• [TEXT SHOWN]
[Start of Attachment]
So they redefine error within the regression algorithm as E(c) = MSE(c) + ψc·c.
c is a vector of coefficients that defines a candidate polynomial, i.e.,

Curve fitting means finding the specific c that minimizes E(c).
ψ is a “hyperparameter,” which controls the extent to which large coefficient magnitudes are penalized while checking different coefficient values for an error-minimizing c. ψ is an input to the regression algorithm, meaning if you’re the one “training” the model, the value of ψ is completely up to you.
You can now fiddle with ψ and rerun the regression until you get a ninth-degree polynomial that locally masquerades as a parabola. The self-fulfilling prophecy has come true.
You can add whatever and however many additional terms and hyperparameters you want into the regression algorithm. I’ve heard that current LLMs have hundreds of thousands of them each of them an ad hoc barnacle that’s controlled by the model designers.
Since you can change hyperparameters and rerun the regression until you’re happy with the results, you’ve completely invalidated the already meager test for overfitting. Fiddling with hyperparameters is still part of the regression process, so the testing data are not being independently evaluated. Instead, the testing data act more like training data for your hyperparameter selection, and there are no true testing data.
You can even manipulate error calculations to produce results that look good in whatever by-hand testing you do. After all, we’re talking about billions of dimensions of nonlinearity, and changing error calculations gives you a completely different overfit. If you iterate enough, you’re bound to find one you like.
Which means that by-hand testing isn’t really testing, for exactly the same reasons.
The problem is, the “true” goal isn’t minimizing error or having a satisfactory testing experience. The goal is assessing how well the type of curve you selected lines up with the mathematical character of the phenomenon you’re studying.
Mixing model calibration with model validation means you’ve discarded the original phenomenon in favor of overfitting your testing protocols.
Sidestepping validation isn’t clever, it’s profoundly ignorant.
Issuing trillions of dollars of debt to sidestep validation at scale is crazy.
Since the true sign of overfitting is getting weird results when the model is deployed into the real world, we should now acknowledge that “hallucination” is just a self-serving term for overfitting error (aka generalization error). We should also acknowledge that hallucinations are here to stay, because deep learning is nothing more or less than a system for overfitting overfitting.
But here’s where we get to the real problem, or at least, the real problem that isn’t financial or
environmental.
Because deep learning output is a spurious recombination of its input, it’s tremendously unreliable. Proponents of deep learning will often concede that you have to be an expert to be able to separate the wheat from the chaff.
In principle, that’s a Dunning-Kruger trap. How good are you at debugging spurious code? And if you are that good, how is it not faster to just write the code yourself? Why haven’t you already metaprogrammed the boilerplate away? Template Haskell is calling; will you pick up the phone?
In practice, just read about what’s been happening with Microsoft’s efforts to vibe code Windows 11.
As for theory, the negative answers to the decision and halting problems already rule out the possibility of writing a computer program that can prove the correctness of general computer programs. Vibe coding in particular has always been a doomed expedition.
Now imagine being a scientist and doing the thing they tell you not to do with regression, actually going further by becoming an active participant in model overfitting, and passing this off as research. Then imagine this work being given the Turing Award and the Nobel Prize.
This topic could grow to hundreds if not thousands of pages, because it opens onto the biggest
philosophical problem of our times: the epistemology of complex systems.
That said, deep learning is the philosophical equivalent of being crouched at the starting line, the pistol is fired, and you suffer an unrelated cerebral embolism and fall over dead.
[End of Attachment]
• [SUPPLIED INFORMATION]
[Start of Attachment]
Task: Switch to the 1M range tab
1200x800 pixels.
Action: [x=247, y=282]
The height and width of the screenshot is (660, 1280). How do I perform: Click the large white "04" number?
[End of Attachment]
• [QUESTIONS ON THE MATERIAL]
1: In the text on deep learning and overfitting, which words or phrases appear inside quotation marks? List all of them.
2: From the text on deep learning and overfitting, copy out the passage starting at "Mixing model calibration" and ending at "scale is crazy.".
Use only the text on deep learning and overfitting, not the data.

• [SOLUTIONS PER TASK]
1:
- hyperparameter
- training
- true
- hallucination

2:
Mixing model calibration with model validation means you’ve discarded the original phenomenon in favor of overfitting your testing protocols.
Sidestepping validation isn’t clever, it’s profoundly ignorant.
Issuing trillions of dollars of debt to sidestep validation at scale is crazy.